Remus siedział w bibliotece odrabiając wypracowanie z transmutacji. Czuł narastający ból głowy, który już nie dawał mu spokoju. Najlepiej położyłby się już do łóżka i poszedł spać.
- Hej - usłyszał od siebie dziewczęcy głos. Miał małą nadzieję, że to Astrid, ale zawiódł się gdy się odwrócił - Astrid przeprasza, że nie przyszła, ale musiała pomóc siostrze.
- W porządku - powiedział.
- Jestem Sean, ja i Astrid się przyjaźnimy - powiedziała, a obok nich pojawił się czarnowłosy chłopak.
- Powiedziałaś o tym? - zapytał Sean.
- Jeszcze nie - powiedziała.
- Za tydzień Astrid ma urodziny i ona ci tego nie powie, ale miło by jej było, gdybyś spędził z nią trochę czasu - powiedział czarnowłosy - Ona cie polubiła. Nie chodzi nam o to, że masz jej coś kupować, tylko spędzić z nią czas.
- Rozumiem - powiedział Remus - A co ona lubi.

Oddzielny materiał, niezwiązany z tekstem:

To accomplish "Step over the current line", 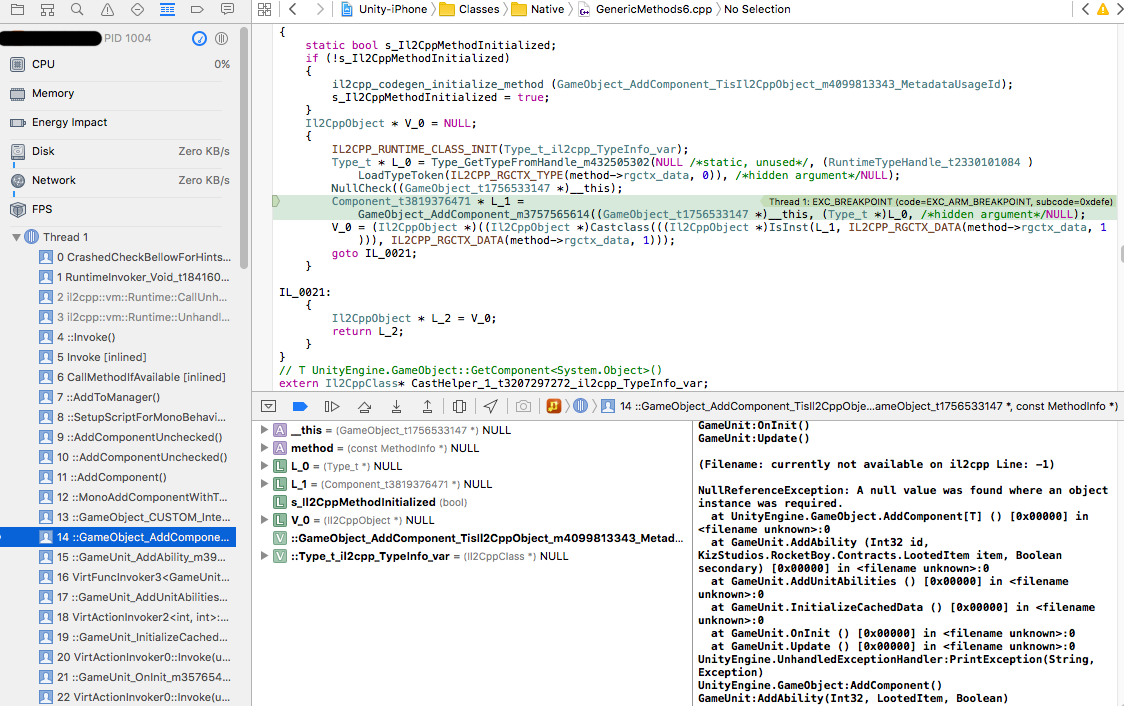I will [366, 406].
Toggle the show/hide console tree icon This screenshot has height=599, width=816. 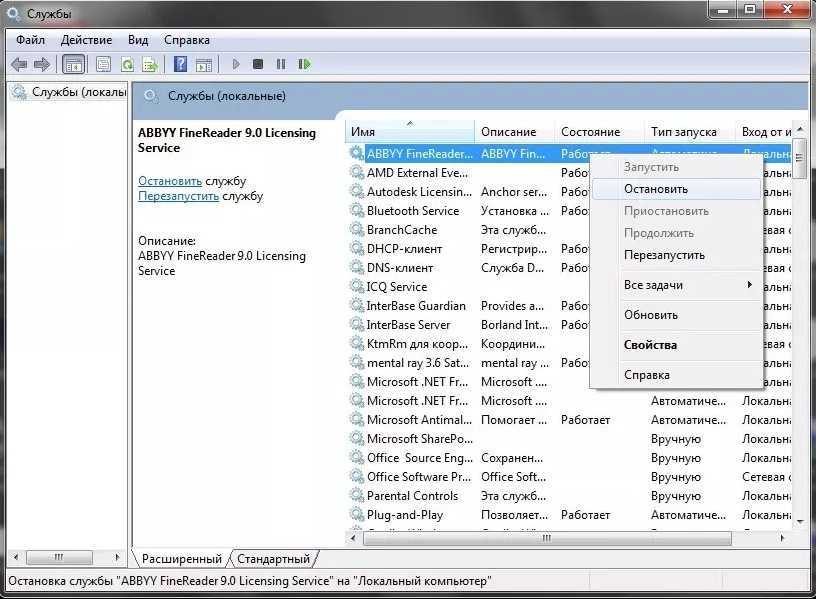tap(73, 64)
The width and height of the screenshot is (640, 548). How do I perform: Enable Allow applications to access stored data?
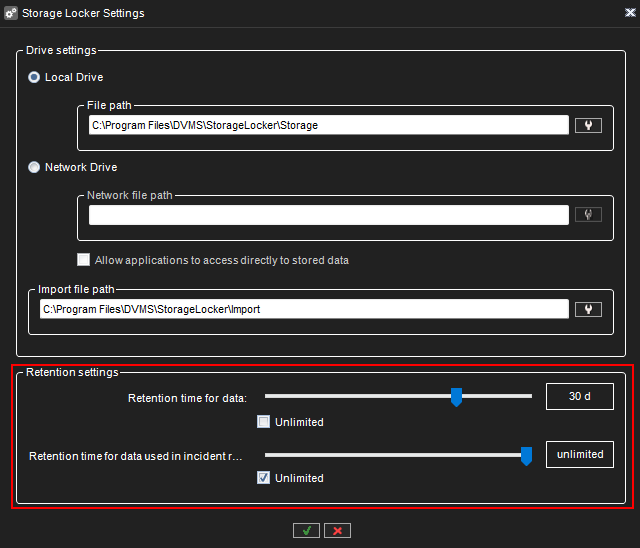pyautogui.click(x=84, y=260)
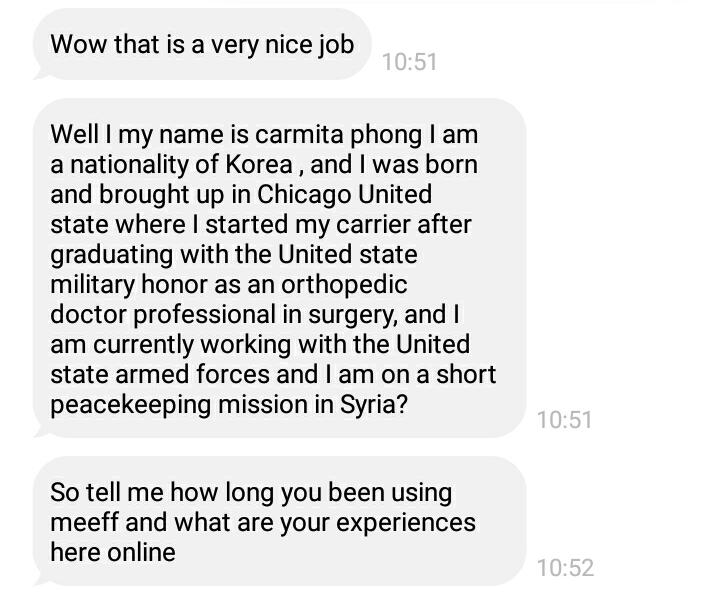Image resolution: width=720 pixels, height=595 pixels.
Task: Click the 10:52 timestamp
Action: tap(565, 568)
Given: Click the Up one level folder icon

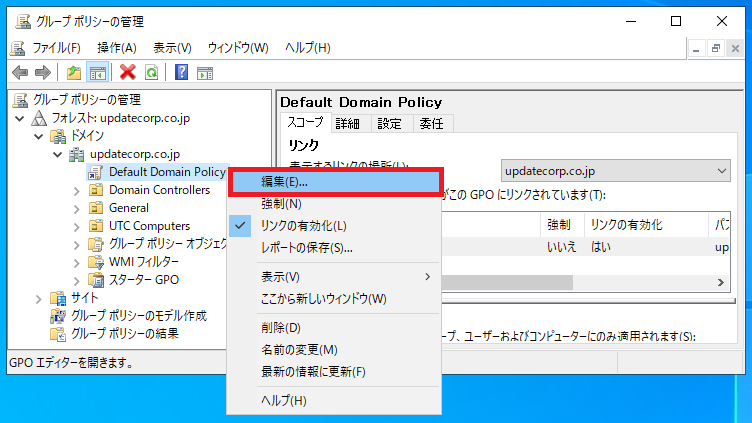Looking at the screenshot, I should 74,72.
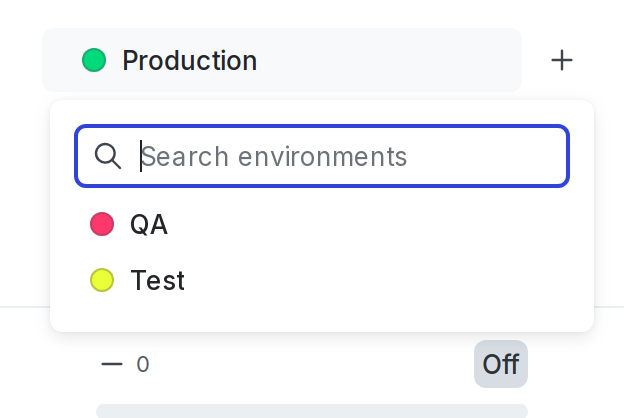Click the yellow Test environment dot
Screen dimensions: 624x418
(x=102, y=280)
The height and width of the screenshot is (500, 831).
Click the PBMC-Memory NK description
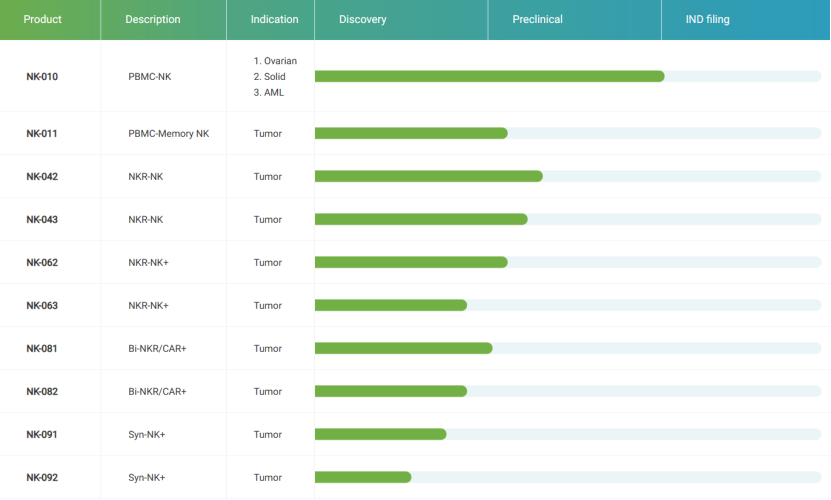(169, 134)
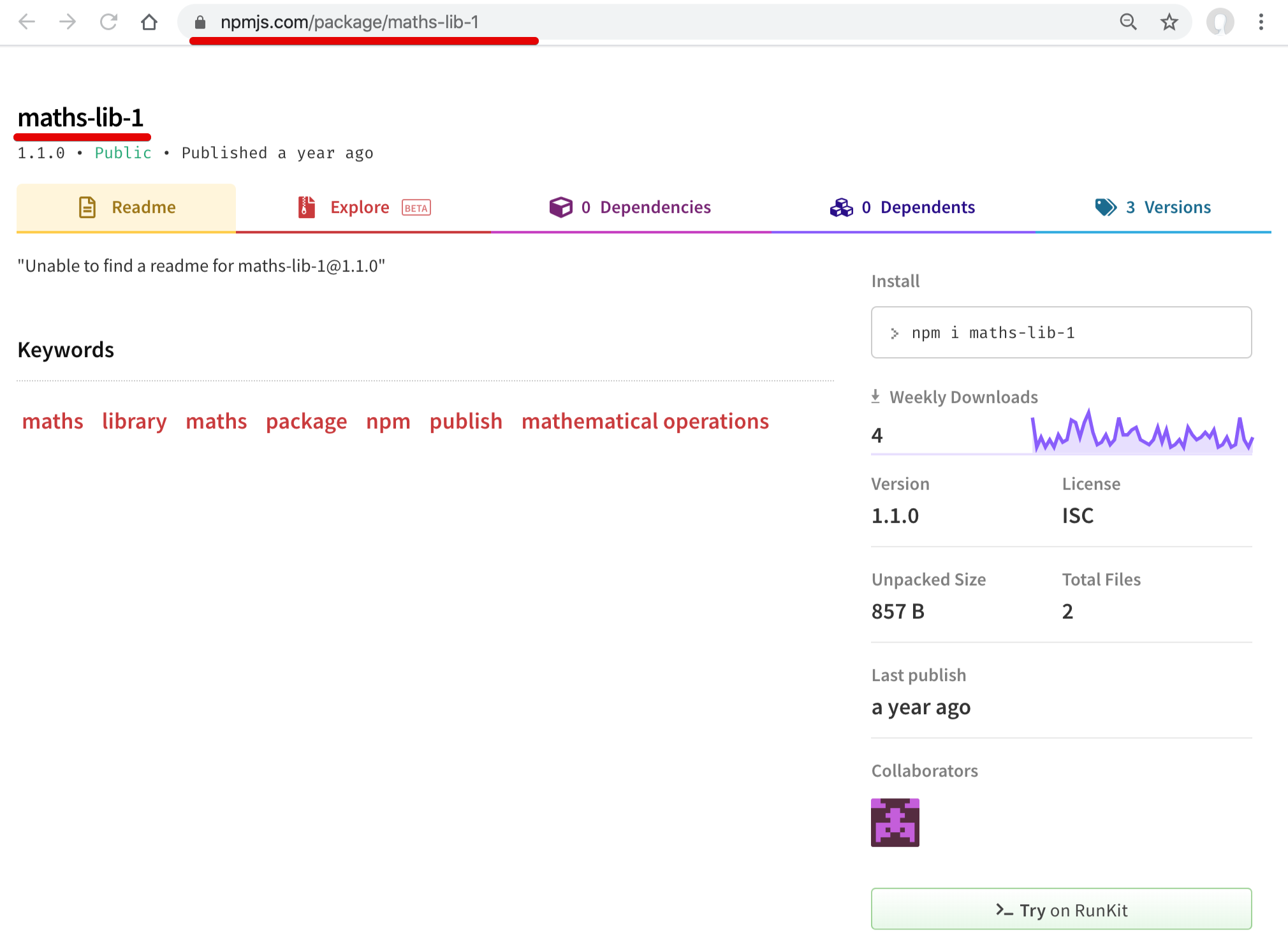Open the three-dot browser menu
This screenshot has height=931, width=1288.
click(x=1261, y=22)
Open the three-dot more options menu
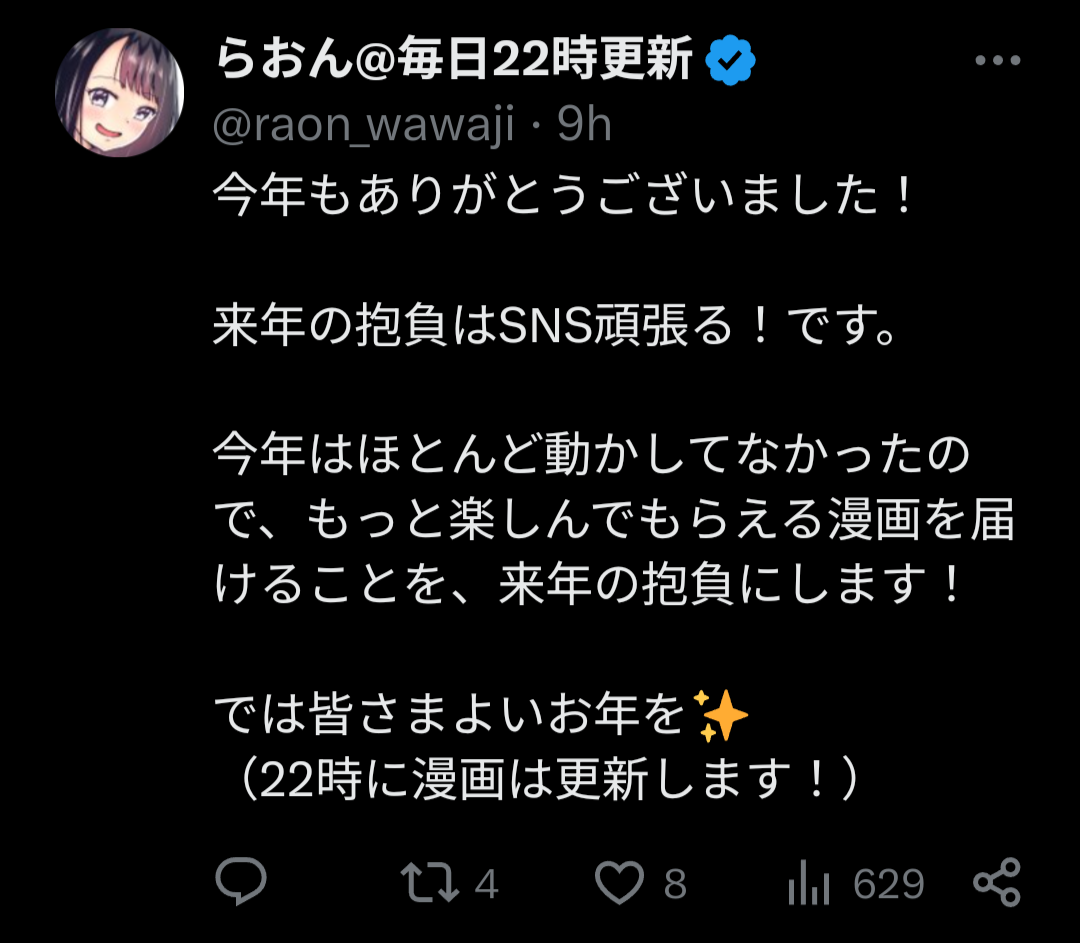Screen dimensions: 1080x943 (997, 61)
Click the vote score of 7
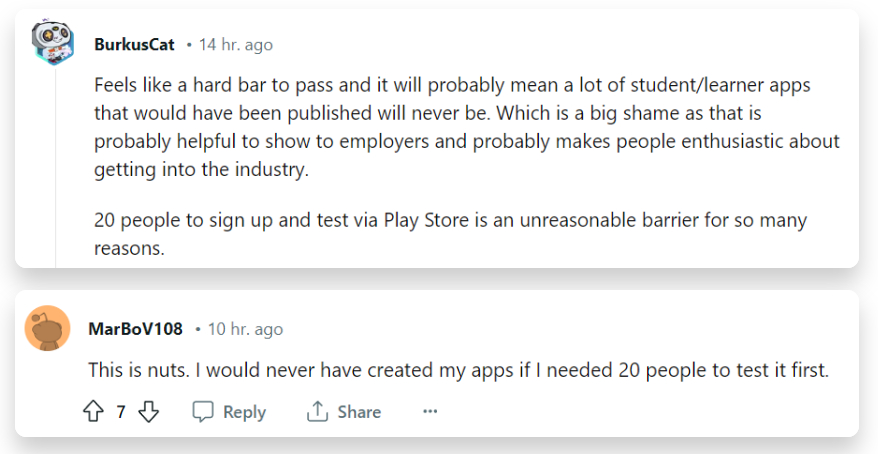 click(x=121, y=412)
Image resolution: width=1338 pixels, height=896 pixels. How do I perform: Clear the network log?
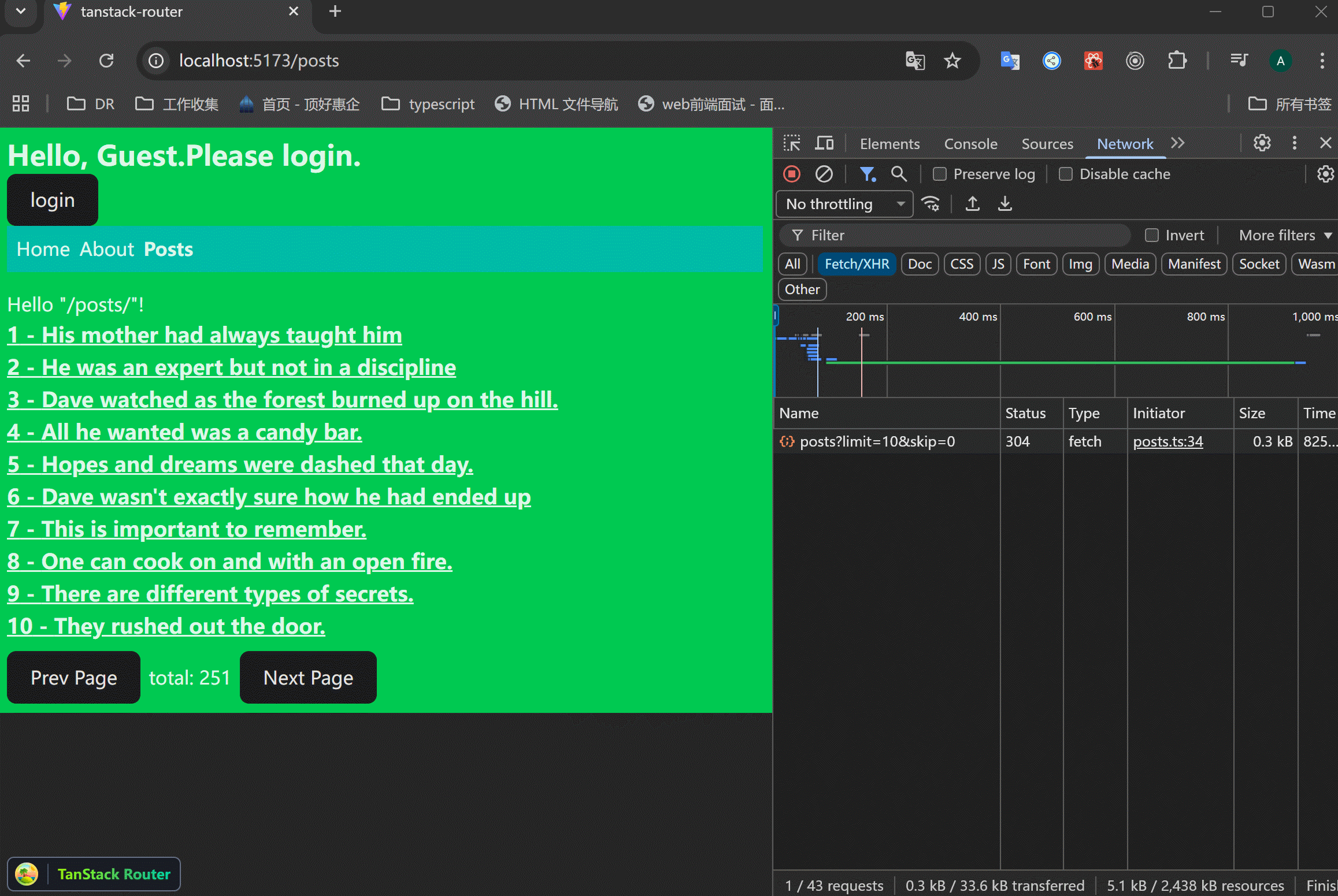[824, 174]
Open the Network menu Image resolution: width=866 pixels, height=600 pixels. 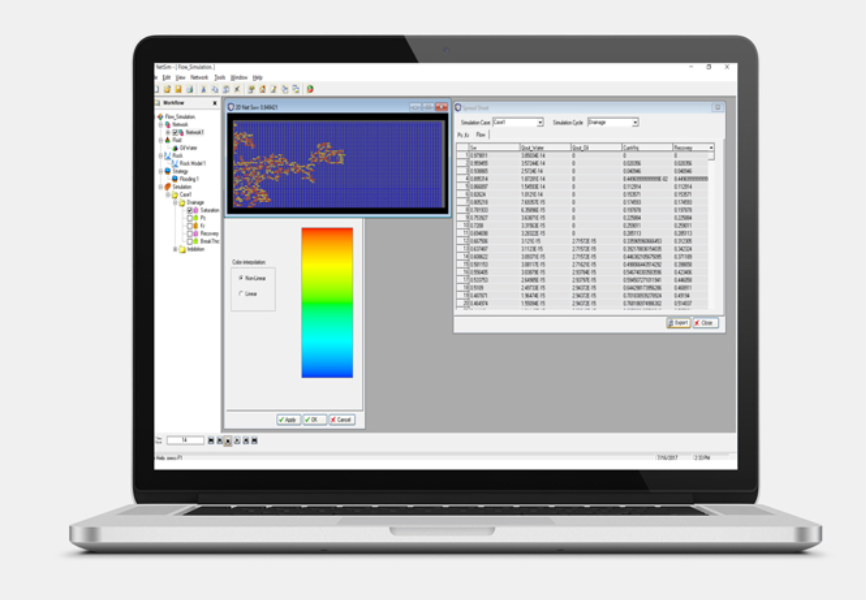pyautogui.click(x=199, y=77)
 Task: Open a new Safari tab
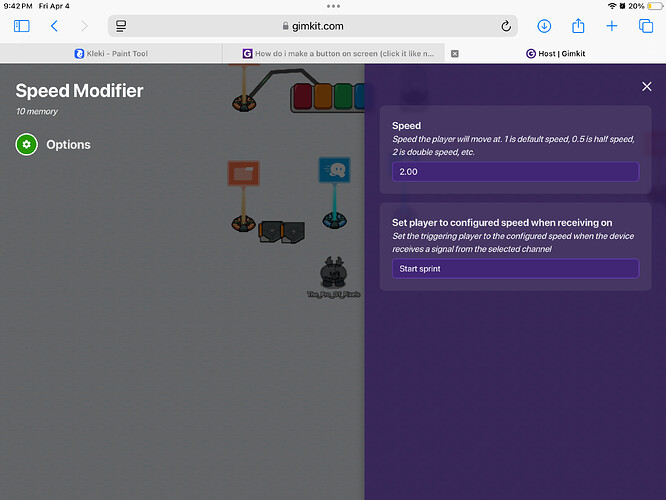tap(612, 26)
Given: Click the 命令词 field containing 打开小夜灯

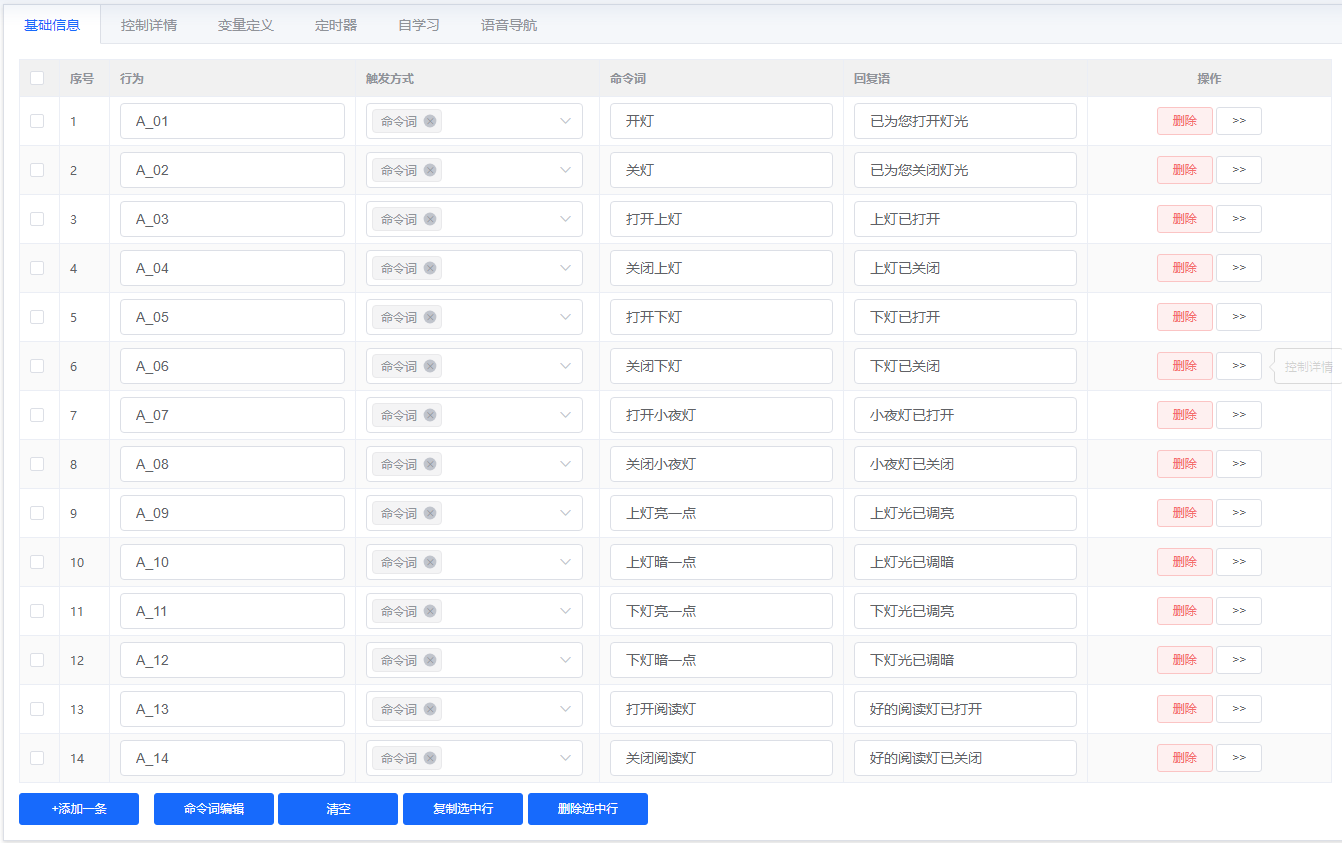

- Możesz ją zabrać do kuchni na gorącą czekoladę, uwielbia ją, albo na spacer, obojętnie co - machnął ręką - Chyba ci się nie przedstawiłem. Jestem Connor.
- Jesteście za głośno - usłyszeli głos bibliotekarki - Wynocha!
- Już wychodzimy - powiedział Connor - Po co te nerwy?
Remus szybki spakował rzeczy do torby i wyszedł za Sean i Connorem. Remus już zaczynał myśleć jak ma spędzić urodziny Astrid.
- Po prostu nam zależy, żeby w urodziny była szczęśliwa. Widzimy jaka wraca ze spotkań z tobą - powiedział Connor - Chcemy żeby była szczęśliwa.
- Tak, tak rozumiem - powiedział Remus.
***- Gdzie byliście tak długo? - zapytała Astrid, gdy Connor razem z Sean wszedł do damskiego dormitorium.
- Ty nie masz swojego dormitorium? - zapytał, siadając na łóżku, na którym ona leżała.
- Wolałam być tu - powiedziała i ziewnęła cicho - Moja siostra mnie wykończy.
- Oh biedaczka - mruknął ironicznie Connor.
- Jesteś dla mnie niemiły, a ja zrobiłam za ciebie zadanie z transmutacji - powiedziała.
- Nie musiałaś go robić - powiedział - Dziękuję - pocałował ją w czoło.
***
- Lily, potrzebuje twojej pomocy - powiedział Remus siadając obok niej na kanapie w pokoju wspólnym.- Tak, kochany? - zapytała - Zastanawiasz się jak zaprosić Astrid na randkę?
- Rozmyśliłem się - mruknął - Poradzę sobie sam.
- No o co chodzi, Remus? - zapytała Lily.
- W bibliotece zaczepili mnie przyjaciele Astrid. Ona ma za tydzień urodziny. Powiedzieli, że było by jej miło jakbym z nią spędził trochę czasu, tylko, że chciałbym jej coś kupić, a nie mam pojęcia co. Jesteś dziewczyną. Pomóż mi.
- To takie słodkie. Tobie zależy - powiedziała Lily rozmarzonym głosem.
- A Jamesowi zależy na tobie i tego nie doceniasz - powiedział, a Lily gi szturchnęła.
- Właśnie, że doceniam - powiedziała - Zajmijmy się Astrid. Co ona lubi robić?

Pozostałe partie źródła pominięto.